Y es que Libertad no mira formalmente al western —aunque fuesen de origen español los primeros que se enfrentaron a los Apaches en la frontera sur norteamericana—: los sombreros, las botas, los caballos, las hogueras en mitad de la noche cerrada… Son todos elementos que aparecen en la obra de Mariano Fortuny y Francisco de Goya —dos referentes estéticos de Urbizu—, significantes que, junto al paisaje agreste que pudieron recorrer a diario personajes míticos como Diego Corrientes, Luis Candelas o José María, El Tempranillo, y las ruinas arquitectónicas que a duras penas les dieron cobijo, nos remiten directamente a una visión romántica y arrebatada de la vida sostenida por un único deseo: ser libres.    

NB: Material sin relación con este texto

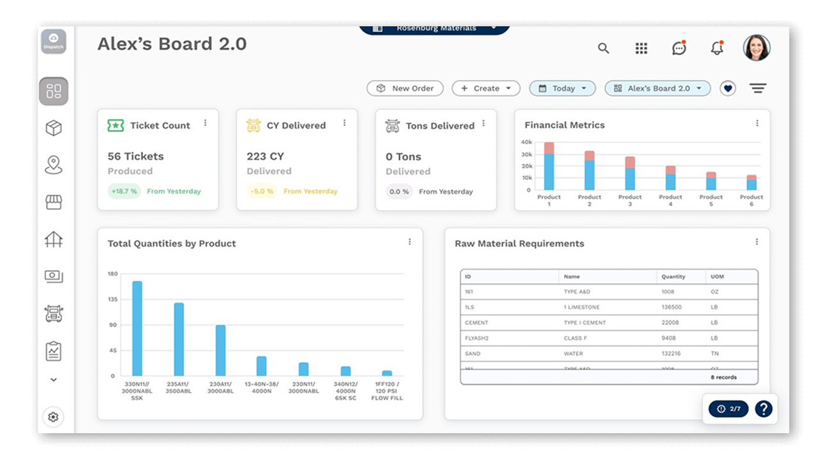Open the clipboard reports sidebar icon
This screenshot has width=822, height=462.
click(54, 351)
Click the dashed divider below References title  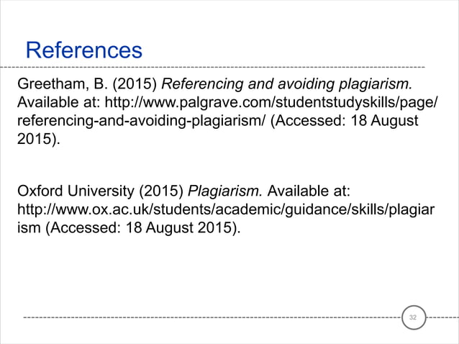tap(212, 68)
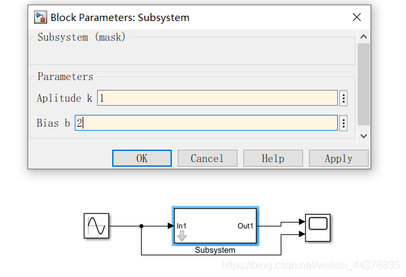Open Help for the Subsystem mask
The height and width of the screenshot is (277, 406).
point(273,158)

No sin mi hijo: Lucía, La Llanera

Como libre ansía ser Lucía, La Llanera (Bebe), que tras pasar 17 años en prisión junto a su hijo Juan (Jason Fernández) y esquivar el cadalso en numerosas ocasiones, sólo aspira ya a dejar atrás un pasado de muerte y violencia. La Llanera quiere para su hijo lo que ella nunca tuvo. Pero en el mundo libre ambos seguirán padeciendo en sus propias carnes los mismos elementos represivos sobre los que se fundamentaba su reclusión, como así lamentará Juan: «Madre, me dijiste que aquí afuera había otras cosas: yo sólo veo verdugos y cadenas». Si en la cárcel La Llanera debía obedecer las órdenes de una autoridad que disponía a su antojo de su vida (y de su posible muerte), en los caminos se topará con una serie de personajes masculinos (John, Pedro, El Lagartijo) empeñados en que la libertad inalienable que la mantiene (y la ha mantenido) respirando durante tantos años, acabe finalmente plegándose a planes y deseos ajenos. Frente a estos arrebatos de autoridad externa, normalizados porque se dirigen contra una mujer que se mueve en un mundo absolutamente masculino —si bien historiadores como F. Hernández Girbal o el inglés George Borrow ya mencionaban a bandoleras de renombre como Victoria Acebedo, Juana, La Valerosa o Margarita Cisneros—, La Llanera no cederá un ápice en su empoderamiento y no dejará de cantar por la libertad: «Eres libre, Juan —le recordará siempre a su hijo—. Libre de no hacer siempre lo que se te diga».  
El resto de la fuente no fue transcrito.